Regular expressions are a must for the kind of work you are doing. The learning curve is very steep though.
Here is stg to get you started:
data HAVE; ADD=' 2345 BROADWAY APT. B '; output; ADD='12345 BROADWAY SUITE. B '; output; ADD='12345 BROADWAY #B '; output; run; data WANT; set HAVE; ADD1=prxchange('s/(.*?)(APT|SUITE|#)\.?\s*(\w+)\s+/$1/i',1,ADD); ADD2=prxchange('s/(.*?)(APT|SUITE|#)\.?\s*(\w+)\s+/$3/i',1,ADD); run;
|2345 BROADWAY APT. B||2345 BROADWAY||B|
|12345 BROADWAY SUITE. B||12345 BROADWAY||B|
|12345 BROADWAY #B||12345 BROADWAY||B|
Explanation of the expression:
s/ we are going to substitute (rather than just match)
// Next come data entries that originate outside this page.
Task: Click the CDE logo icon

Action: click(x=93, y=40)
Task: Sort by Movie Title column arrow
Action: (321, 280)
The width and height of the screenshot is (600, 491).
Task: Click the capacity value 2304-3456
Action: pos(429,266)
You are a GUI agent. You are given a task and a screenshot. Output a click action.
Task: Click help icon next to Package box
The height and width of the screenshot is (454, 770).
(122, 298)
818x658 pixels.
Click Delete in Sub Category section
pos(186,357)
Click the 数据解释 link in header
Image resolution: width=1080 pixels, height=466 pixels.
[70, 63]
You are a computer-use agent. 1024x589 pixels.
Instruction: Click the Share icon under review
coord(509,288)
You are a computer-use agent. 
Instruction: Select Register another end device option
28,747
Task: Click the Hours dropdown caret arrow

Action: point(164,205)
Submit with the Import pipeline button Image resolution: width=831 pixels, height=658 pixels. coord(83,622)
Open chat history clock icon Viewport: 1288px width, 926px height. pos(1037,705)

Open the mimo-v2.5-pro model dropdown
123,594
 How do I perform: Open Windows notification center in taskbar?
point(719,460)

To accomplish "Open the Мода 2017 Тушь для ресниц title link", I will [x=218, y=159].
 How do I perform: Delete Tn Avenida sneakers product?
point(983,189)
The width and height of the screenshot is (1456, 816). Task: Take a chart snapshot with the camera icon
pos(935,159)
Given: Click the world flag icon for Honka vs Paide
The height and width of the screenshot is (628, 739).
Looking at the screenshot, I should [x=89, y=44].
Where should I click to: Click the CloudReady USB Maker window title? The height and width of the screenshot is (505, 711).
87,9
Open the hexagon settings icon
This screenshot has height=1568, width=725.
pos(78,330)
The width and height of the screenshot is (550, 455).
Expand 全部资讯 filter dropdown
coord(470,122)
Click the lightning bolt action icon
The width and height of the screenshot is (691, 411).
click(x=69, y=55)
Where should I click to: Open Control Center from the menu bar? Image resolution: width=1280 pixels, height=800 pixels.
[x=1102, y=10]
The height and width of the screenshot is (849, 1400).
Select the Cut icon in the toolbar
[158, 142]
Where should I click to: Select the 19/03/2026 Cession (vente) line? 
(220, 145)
(.*?) first group. we match any characters (? means lazily: we limit the extend of the match as we don't want to prevent other matches)
(APT|SUITE|#) second group: match any of these strings
\.? optionally match a dot
\s* optionally match any number of spaces
(\w+) third group: match at least one word character (that's the unit number)
\s+ match remaining spaces
/$1 replace all we've matched with the first group (i.e. the address proper)
/i make the logic case insensitive
I know looks daunting, but once you get there, you will be rewarded!